Wall Street expects $3.11 in earnings per share and revenue of $68.9bn, compared with $2.93 a share and revenue of $62bn for the same period a year earlier.

Shares in the company, worth a total of $3.28tn, are up roughly 8% over the past 12 months, even as it has poured capital investment into AI and plans $80bn on new AI spending this year. Meta has made similar commitments; US tech giants are rushing to gain an edge over their competitors in the AI race.

The company said in a blogpost on 3 January that it planned “to build out AI-enabled datacenters to train AI models and deploy AI and cloud-based applications around the world”.

The company’s earnings report comes in the shadow of a sell-off in AI-exposed companies on Monday when a Chinese company, DeepSeek, said its AI model had achieved similar results to those of US companies at a fraction of the cost. Chipmaker Nvidia lost some $600bn in market capitalization, though it recovered part of that value in the ensuing days of trading.

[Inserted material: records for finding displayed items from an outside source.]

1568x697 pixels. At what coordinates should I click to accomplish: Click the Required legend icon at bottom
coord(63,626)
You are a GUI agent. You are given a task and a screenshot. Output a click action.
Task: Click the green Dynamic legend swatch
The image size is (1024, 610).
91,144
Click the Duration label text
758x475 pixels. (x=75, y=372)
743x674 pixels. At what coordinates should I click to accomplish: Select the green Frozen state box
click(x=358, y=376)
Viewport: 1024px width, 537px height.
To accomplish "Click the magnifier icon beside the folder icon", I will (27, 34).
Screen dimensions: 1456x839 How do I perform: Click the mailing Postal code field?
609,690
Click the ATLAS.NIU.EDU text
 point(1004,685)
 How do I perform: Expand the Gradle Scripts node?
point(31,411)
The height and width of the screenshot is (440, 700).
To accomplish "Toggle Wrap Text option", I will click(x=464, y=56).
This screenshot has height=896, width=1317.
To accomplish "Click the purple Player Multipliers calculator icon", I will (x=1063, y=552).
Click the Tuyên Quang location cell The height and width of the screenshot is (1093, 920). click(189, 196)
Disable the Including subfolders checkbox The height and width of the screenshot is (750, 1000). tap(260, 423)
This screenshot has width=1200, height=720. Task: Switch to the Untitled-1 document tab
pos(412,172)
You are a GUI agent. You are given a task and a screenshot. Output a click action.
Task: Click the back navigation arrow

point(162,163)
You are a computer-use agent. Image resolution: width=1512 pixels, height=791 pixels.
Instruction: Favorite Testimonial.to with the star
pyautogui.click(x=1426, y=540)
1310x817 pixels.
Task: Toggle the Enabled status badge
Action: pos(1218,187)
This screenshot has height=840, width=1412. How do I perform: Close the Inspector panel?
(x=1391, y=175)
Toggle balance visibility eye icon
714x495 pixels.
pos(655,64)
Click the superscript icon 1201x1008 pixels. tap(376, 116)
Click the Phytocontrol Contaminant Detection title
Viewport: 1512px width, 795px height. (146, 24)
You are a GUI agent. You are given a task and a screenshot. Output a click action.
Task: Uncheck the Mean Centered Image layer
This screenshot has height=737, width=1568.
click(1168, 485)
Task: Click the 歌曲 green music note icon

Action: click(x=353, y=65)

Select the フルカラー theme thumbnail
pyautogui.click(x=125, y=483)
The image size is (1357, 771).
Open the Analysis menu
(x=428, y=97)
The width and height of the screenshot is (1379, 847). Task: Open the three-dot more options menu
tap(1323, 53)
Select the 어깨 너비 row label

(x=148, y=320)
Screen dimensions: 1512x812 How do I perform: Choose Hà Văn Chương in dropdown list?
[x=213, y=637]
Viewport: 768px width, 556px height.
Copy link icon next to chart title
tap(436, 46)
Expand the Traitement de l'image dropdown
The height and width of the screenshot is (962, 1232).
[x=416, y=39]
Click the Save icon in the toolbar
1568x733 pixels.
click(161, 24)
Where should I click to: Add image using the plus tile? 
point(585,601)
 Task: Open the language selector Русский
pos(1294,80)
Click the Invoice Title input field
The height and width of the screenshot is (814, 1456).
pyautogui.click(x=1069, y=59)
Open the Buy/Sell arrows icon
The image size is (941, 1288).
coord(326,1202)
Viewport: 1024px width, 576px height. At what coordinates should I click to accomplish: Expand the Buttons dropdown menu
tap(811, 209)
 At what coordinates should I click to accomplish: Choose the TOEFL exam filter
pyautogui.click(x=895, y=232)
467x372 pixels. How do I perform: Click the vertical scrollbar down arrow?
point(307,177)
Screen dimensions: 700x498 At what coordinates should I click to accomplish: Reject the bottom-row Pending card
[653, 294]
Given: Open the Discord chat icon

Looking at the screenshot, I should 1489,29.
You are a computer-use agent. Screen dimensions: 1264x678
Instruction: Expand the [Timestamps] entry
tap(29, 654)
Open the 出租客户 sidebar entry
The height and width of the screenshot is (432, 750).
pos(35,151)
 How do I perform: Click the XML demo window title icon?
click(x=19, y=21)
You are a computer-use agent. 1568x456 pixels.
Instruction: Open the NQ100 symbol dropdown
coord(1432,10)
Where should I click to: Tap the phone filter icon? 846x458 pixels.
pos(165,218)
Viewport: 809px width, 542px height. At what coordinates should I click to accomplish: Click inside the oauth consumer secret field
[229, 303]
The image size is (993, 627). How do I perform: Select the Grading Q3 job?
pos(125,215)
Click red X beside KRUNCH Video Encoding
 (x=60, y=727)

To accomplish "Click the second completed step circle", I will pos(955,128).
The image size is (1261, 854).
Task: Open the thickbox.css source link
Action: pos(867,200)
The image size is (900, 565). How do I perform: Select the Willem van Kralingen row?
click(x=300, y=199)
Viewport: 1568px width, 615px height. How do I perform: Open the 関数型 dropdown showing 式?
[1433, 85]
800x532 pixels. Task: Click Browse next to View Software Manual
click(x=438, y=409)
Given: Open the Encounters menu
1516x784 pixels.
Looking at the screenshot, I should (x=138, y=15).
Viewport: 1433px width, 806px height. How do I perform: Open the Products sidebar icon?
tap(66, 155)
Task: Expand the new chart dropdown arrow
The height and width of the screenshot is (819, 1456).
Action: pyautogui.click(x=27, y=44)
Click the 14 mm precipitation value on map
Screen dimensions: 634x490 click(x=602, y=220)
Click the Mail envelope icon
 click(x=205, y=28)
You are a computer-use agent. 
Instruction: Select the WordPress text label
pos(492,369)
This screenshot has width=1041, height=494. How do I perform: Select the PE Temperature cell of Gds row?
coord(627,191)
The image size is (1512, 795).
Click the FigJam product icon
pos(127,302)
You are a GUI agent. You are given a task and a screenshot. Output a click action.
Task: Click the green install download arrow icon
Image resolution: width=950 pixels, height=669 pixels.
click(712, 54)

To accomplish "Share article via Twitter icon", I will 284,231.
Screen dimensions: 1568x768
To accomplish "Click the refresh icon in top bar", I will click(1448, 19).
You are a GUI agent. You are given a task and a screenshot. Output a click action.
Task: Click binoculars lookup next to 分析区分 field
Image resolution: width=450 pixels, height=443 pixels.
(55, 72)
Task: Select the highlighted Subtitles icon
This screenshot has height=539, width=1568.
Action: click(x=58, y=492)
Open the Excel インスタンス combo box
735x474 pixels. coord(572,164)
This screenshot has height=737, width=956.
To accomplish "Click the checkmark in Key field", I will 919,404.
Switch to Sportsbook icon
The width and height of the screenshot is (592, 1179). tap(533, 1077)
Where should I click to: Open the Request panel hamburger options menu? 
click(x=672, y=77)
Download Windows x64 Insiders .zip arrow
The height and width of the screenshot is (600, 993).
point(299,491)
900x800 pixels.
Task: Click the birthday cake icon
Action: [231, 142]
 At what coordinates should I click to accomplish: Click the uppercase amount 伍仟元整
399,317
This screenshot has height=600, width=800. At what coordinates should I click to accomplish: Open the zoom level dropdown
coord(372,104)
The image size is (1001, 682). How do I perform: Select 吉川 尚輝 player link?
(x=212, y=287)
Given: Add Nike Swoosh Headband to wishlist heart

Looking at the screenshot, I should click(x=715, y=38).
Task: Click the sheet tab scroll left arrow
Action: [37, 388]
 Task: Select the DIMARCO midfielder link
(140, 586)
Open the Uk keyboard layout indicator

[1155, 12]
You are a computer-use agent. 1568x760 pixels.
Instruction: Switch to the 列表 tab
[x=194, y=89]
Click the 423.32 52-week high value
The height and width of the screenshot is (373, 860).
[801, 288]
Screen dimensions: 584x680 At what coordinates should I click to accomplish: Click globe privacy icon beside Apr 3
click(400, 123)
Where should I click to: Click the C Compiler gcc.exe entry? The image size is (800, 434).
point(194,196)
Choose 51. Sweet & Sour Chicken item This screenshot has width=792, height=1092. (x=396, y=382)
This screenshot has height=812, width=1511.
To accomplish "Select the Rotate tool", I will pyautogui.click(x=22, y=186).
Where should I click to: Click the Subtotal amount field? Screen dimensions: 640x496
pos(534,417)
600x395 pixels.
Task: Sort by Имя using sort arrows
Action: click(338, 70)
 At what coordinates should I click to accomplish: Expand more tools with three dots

The implications of DeepSeek’s apparent AI cost breakthrough – it claims to have spent mere millions training its model – raises questions over the past year’s $5tn AI-related run-up in the overall market value of the tech giants known as the “magnificent seven” on Wall Street: Meta, Microsoft, Alphabet, Amazon, Apple, Nvidia and Tesla. The gains accounted for much of the S&P 500’s roughly 70% advance over that period, which has slowed as concerns that returns on AI-capital spending, estimated at more than $200bn over the past year with more scheduled for this year, are still elusive.

Microsoft and AI partner OpenAI are investigating whether data output from OpenAI’s technology was obtained in an unauthorized manner by a group linked to DeepSeek, according to Bloomberg.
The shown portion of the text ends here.